Jeremia weet ook nog dat de Heere, Adonai, hem steeds tegenover de aanklagers heeft geholpen en in het gelijk heeft gesteld (Kl 3:58). Zijn aanklagers zijn verdwenen en zijn leven loopt geen gevaar meer. Hij heeft het behoud van zijn leven aan de Heere te danken. De hoogste Macht heeft hem in het gelijk gesteld en zijn leven verlost.

Dat geeft hem moed bij God aan te kloppen om hem recht te verschaffen nu hij weer verongelijkt wordt. Hij spreekt Hem in Kl 3:58 nadrukkelijk aan als “U, Heere”, Adonai, en in Kl 3:59 als “U, HEERE”, Jahweh. Hij doet een indringend beroep op Hem als de soevereine Heerser (Adonai) en de trouwe God van het verbond (Jahweh).

De HEERE weet dat Zijn dienaar zich onrechtvaardig behandeld voelt, dat hij ten onrechte in het ongelijk is gesteld. Daarom vraagt hij om verschaffing van recht tegenover zijn vijanden (Kl 3:59). Zijn vijanden zijn immers uit op wraak en beramen plannen tegen hem (Kl 3:60).

De HEERE heeft niet alleen zijn smeken gehoord, maar ook het smaden van de vijanden en hun plannen tegen hem (Kl 3:61). Hij heeft hun gepraat en zelfs hun gemompel gehoord dat ze de hele dag tegen hem hebben geuit (Kl 3:62). Ze hebben geen andere bezigheid. Hun leven is van haat tegen hem vervuld. Laat de HEERE al hun bewegingen waarnemen, want hij is voor hen een spotlied (Kl 3:63).

Dit hoofdstuk eindigt met een nieuwe zekerheid. Het is meer een zekerheid dan een vraag aan de HEERE om de vijanden te vergelden wat zij verdienen (Kl 3:64). Jeremia vraagt dit niet uit wraakzucht, maar vanuit de zekerheid van de rechtvaardigheid van God, Die Zijn volk niet altijd door de prooi zal laten zijn van de grenzeloze willekeur van hun vijanden. Jeremia neemt het recht niet in eigen hand, maar laat de vergelding aan de HEERE over.

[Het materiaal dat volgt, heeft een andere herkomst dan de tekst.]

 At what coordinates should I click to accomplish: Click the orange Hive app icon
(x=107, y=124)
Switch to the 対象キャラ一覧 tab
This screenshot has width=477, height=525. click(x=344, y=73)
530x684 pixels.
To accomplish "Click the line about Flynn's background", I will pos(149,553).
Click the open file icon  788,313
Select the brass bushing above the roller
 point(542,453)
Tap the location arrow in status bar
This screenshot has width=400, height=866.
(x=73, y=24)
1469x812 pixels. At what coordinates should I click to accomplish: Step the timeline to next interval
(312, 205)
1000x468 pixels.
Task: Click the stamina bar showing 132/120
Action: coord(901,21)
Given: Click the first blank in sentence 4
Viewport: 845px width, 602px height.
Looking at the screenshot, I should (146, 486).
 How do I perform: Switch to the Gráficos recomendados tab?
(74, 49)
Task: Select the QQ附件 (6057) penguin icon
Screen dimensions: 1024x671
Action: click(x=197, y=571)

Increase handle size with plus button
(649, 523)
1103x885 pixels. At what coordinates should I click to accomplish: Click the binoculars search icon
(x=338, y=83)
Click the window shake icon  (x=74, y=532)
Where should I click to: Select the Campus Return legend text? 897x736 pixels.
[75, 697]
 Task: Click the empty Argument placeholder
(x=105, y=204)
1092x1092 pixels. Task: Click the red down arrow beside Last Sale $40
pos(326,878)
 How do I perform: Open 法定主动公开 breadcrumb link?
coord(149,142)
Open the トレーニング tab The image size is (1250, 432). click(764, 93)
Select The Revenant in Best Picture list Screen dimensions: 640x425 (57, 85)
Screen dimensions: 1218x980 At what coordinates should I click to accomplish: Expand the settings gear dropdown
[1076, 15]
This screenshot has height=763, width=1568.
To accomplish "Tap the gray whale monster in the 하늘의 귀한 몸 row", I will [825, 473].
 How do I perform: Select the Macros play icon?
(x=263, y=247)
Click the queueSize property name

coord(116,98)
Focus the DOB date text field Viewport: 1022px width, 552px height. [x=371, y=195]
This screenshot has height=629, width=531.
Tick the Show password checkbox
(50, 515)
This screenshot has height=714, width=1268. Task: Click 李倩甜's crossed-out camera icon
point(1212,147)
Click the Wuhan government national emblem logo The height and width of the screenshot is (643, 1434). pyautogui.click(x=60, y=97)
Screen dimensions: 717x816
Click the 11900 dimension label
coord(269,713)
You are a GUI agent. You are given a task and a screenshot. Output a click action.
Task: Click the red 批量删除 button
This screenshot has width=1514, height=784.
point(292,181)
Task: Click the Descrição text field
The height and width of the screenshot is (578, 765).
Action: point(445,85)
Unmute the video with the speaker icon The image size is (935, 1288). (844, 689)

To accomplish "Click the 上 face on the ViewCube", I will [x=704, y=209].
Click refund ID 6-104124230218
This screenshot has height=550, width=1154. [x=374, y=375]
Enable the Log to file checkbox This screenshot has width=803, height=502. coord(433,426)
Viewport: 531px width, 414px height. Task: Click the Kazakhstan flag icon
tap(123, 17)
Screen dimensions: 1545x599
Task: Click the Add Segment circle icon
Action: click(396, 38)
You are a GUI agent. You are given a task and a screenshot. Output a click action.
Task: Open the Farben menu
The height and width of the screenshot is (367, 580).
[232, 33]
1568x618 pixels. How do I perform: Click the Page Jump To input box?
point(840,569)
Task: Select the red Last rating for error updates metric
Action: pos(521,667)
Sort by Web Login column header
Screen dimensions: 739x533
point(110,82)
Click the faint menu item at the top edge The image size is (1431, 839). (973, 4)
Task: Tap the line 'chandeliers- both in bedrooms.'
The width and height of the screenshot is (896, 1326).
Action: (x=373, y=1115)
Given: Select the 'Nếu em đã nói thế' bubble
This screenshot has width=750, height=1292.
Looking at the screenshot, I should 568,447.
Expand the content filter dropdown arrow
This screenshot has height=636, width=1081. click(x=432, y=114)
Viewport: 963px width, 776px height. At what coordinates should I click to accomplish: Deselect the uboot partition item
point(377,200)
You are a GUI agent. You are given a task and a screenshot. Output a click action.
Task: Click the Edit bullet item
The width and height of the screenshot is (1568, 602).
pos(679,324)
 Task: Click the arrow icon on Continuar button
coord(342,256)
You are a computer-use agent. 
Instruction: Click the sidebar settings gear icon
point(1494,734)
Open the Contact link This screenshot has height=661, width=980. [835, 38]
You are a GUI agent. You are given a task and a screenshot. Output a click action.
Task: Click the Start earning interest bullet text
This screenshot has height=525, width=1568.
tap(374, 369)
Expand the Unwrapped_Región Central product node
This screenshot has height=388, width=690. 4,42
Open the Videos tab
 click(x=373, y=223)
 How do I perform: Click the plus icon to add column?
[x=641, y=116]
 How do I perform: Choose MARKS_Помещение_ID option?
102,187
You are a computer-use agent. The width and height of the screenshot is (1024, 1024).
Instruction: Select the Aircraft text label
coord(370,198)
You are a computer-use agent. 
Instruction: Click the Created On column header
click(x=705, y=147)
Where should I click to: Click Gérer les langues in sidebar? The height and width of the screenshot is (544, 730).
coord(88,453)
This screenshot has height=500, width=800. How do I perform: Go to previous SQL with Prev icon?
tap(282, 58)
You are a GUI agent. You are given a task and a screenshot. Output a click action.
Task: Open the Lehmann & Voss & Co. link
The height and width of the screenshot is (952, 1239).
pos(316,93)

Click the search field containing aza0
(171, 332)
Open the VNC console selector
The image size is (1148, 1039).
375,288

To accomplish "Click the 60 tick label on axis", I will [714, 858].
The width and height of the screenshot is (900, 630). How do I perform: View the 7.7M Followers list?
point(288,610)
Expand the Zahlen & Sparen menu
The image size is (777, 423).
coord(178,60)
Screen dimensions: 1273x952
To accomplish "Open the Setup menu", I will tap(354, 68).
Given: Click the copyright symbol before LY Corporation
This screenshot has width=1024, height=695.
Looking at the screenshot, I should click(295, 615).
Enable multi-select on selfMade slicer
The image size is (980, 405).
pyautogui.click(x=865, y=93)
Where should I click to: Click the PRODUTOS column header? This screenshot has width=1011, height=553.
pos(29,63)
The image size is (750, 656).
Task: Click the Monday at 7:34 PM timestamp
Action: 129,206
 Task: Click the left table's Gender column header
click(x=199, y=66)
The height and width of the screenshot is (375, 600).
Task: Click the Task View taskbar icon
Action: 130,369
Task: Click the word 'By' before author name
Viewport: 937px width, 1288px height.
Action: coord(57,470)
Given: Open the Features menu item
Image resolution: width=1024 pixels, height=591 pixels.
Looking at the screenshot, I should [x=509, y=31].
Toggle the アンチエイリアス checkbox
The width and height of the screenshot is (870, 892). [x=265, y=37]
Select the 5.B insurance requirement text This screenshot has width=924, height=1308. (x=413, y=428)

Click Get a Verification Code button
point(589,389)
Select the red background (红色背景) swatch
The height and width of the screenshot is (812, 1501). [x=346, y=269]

Hij vraagt wel, helemaal in overeenstemming met Gods handelen met zulke lieden, dat de HEERE hun hart zal afsluiten voor Zijn roepstem en hun oordeel zal verzegelen, zodat de vloek over hen zal komen (Kl 3:65). Hij voegt eraan toe dat de HEERE hen in Zijn toorn zodanig zal achtervolgen, dat ze van onder de hemel worden weggevaagd (Kl 3:66).

Hij vraagt dat alles niet vanuit het verlangen naar een persoonlijke genoegdoening. Hij vraagt dat om wat zij Gods volk, Gods stad en Gods tempel en daarmee uiteindelijk God Zelf hebben aangedaan. Hij verlangt naar de verheerlijking van Gods Naam.